Produzione vinicola francese: un 2024 sotto pressione
La produzione vinicola francese dovrebbe scendere da 40 a 43 milioni di ettolitri per il 2024, secondo le prime stime del Ministero dell’Agricoltura francese. Problemi climatici come l’ampia diffusione della peronospora e la presenza di freddo e umidità durante la fioritura hanno colpito quasi tutte le aree vitivinicole della nazione. Questi fattori potrebbero anche ridurre la produzione rispetto alla media degli ultimi cinque anni.
A Bordeaux, la produzione sta diminuendo a causa della peronospora, delle grandinate e della riduzione delle superfici vitate. Le gelate, la grandine e l’umidità hanno danneggiato i vigneti anche in Champagne, Borgogna e Beaujolais, e in Alsazia e nella Valle della Loira.
Un inatteso scambio di ruoli nel vigneto italiano
Nel 2024, la viticoltura italiana ha vissuto un cambiamento inaspettato. Lo scorso anno nel Centro-Sud la peronospora aveva devastato i vigneti, mettendo in difficoltà i produttori di vino. Ma non solo: il 2023 è stato uno degli anni più critici anche a causa della siccità estiva. Al contrario, nel Centro-Nord la stagione è stata più favorevole, con poche malattie delle piante e condizioni climatiche generalmente buone, che hanno permesso alle denominazioni di ottenere risultati positivi nonostante qualche episodio di maltempo.

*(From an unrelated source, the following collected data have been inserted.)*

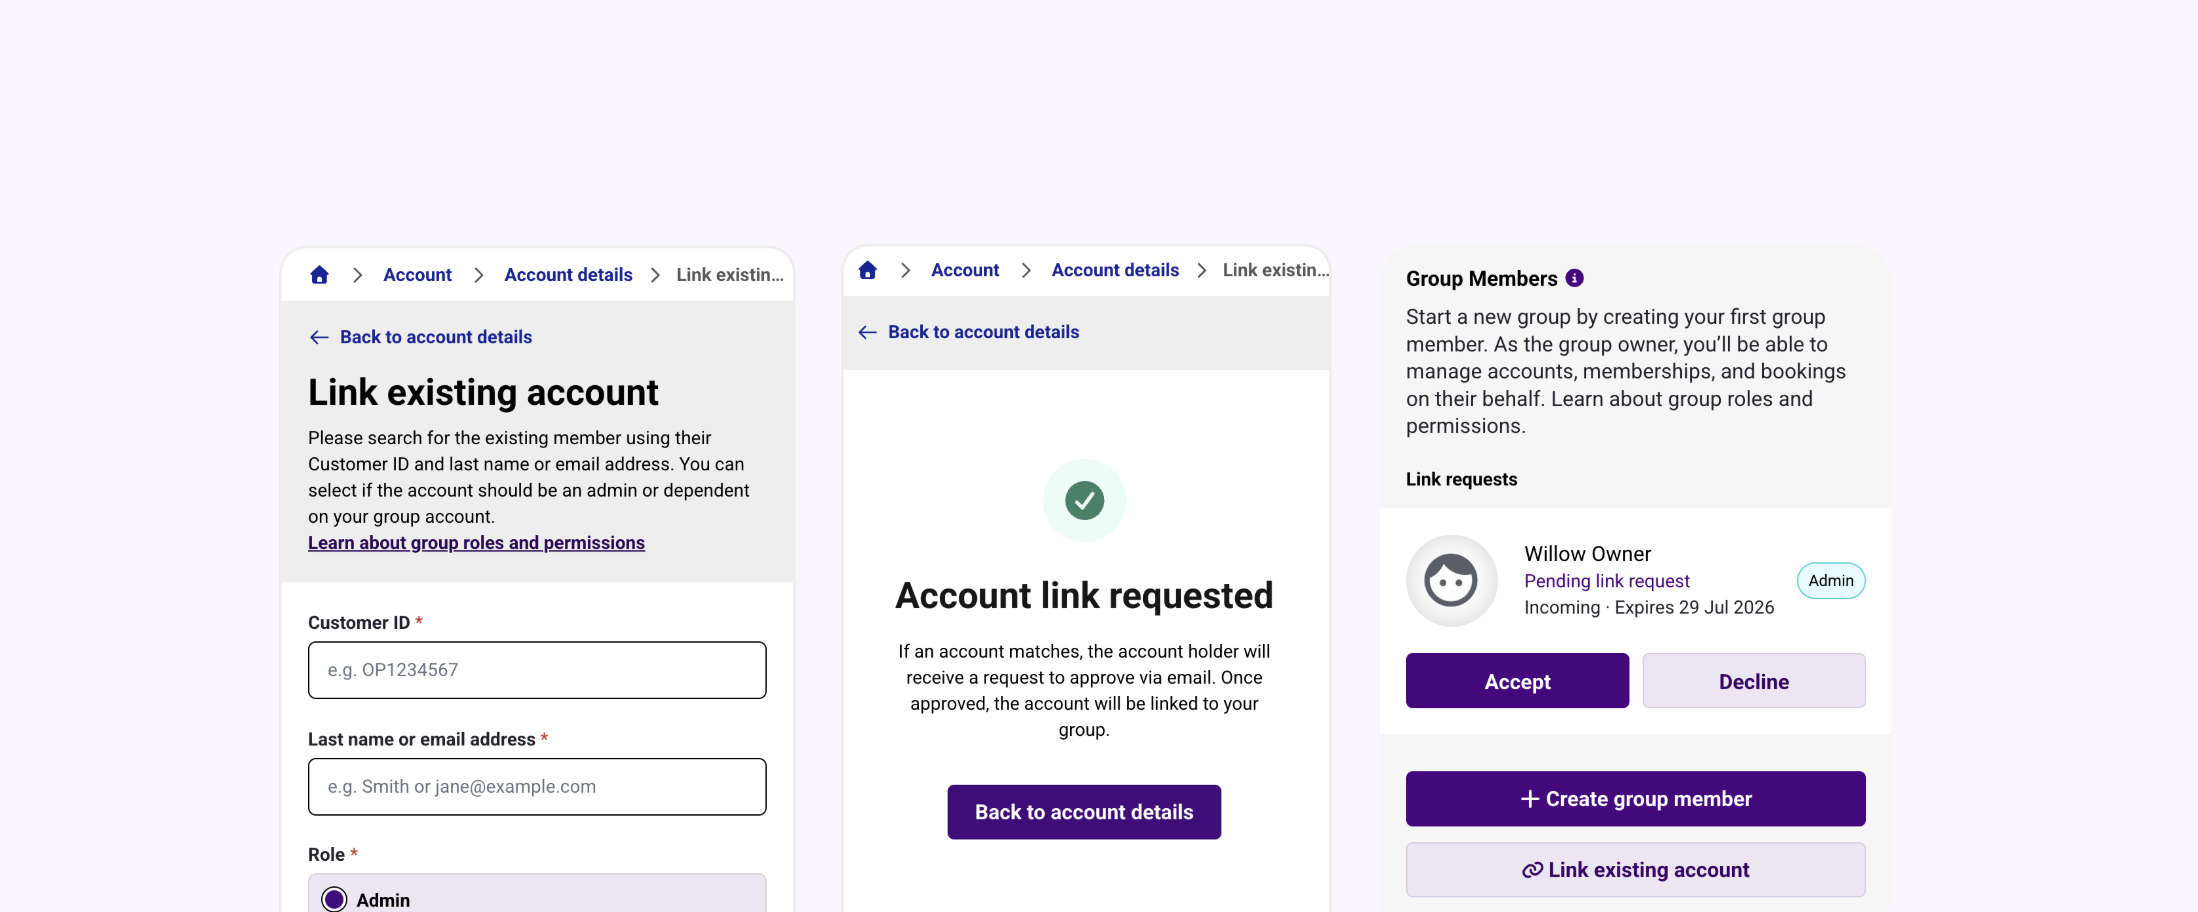Click purple Back to account details button
Image resolution: width=2198 pixels, height=912 pixels.
[x=1084, y=812]
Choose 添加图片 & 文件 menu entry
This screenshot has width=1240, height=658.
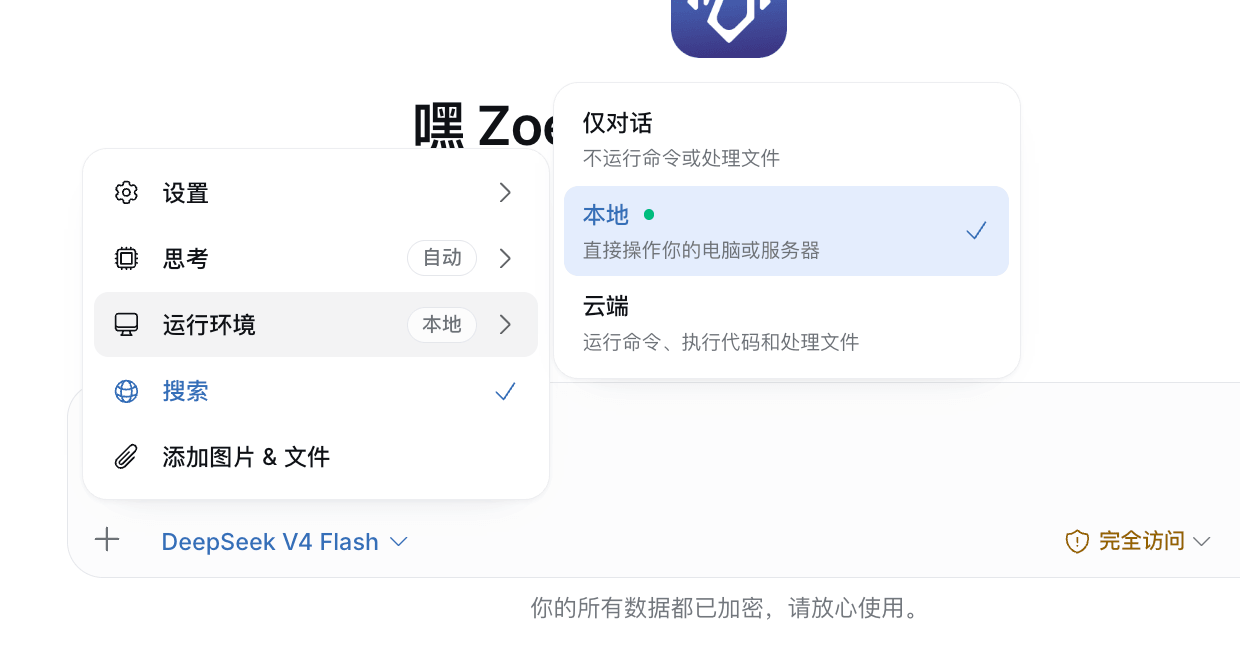(316, 457)
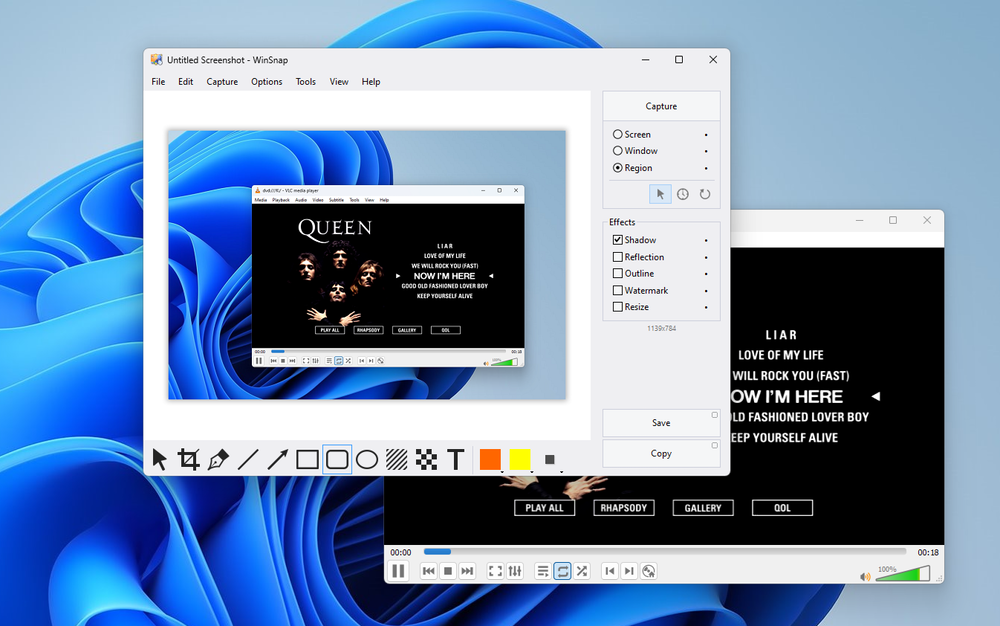
Task: Turn off the Shadow effect checkbox
Action: (x=618, y=240)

Quest’anno, però, la situazione sembra essere cambiata radicalmente. Il Centro e il Sud Italia hanno praticamente superato il problema della peronospora, sebbene alcune regioni mostrino ancora i segni del suo impatto. Resta comunque il fattore siccità: caldo e scarsità d’acqua fanno stimare un calo produttivo del 15-20%. Al contrario, il Nord sta vivendo una stagione difficile, con i viticoltori costretti a lavorare intensamente per salvare la produzione del 2024, affrontando frequenti piogge e la diffusione di malattie nei vigneti.
Un’annata di sfide e opportunità per l’Italia
L’Italia punta a riconquistare il primato mondiale del vino nel 2024 approfittando delle difficoltà della Francia. Il Centro-Sud si prepara a una vendemmia meno abbondante ma più equilibrata in termini di qualità e valore economico, mentre il Centro-Nord affronta problemi climatici e fitosanitari. Questo scenario offre all’Italia l’opportunità di focalizzarsi sulla qualità e di riposizionarsi nel mercato internazionale con una produzione più contenuta ma meglio valorizzata, in un contesto di consumi globali in calo. Nel frattempo, la stagione vitivinicola in Francia resta complessa, con rese potenzialmente ulteriormente ridotte a causa delle malattie nei vigneti e delle condizioni climatiche avverse.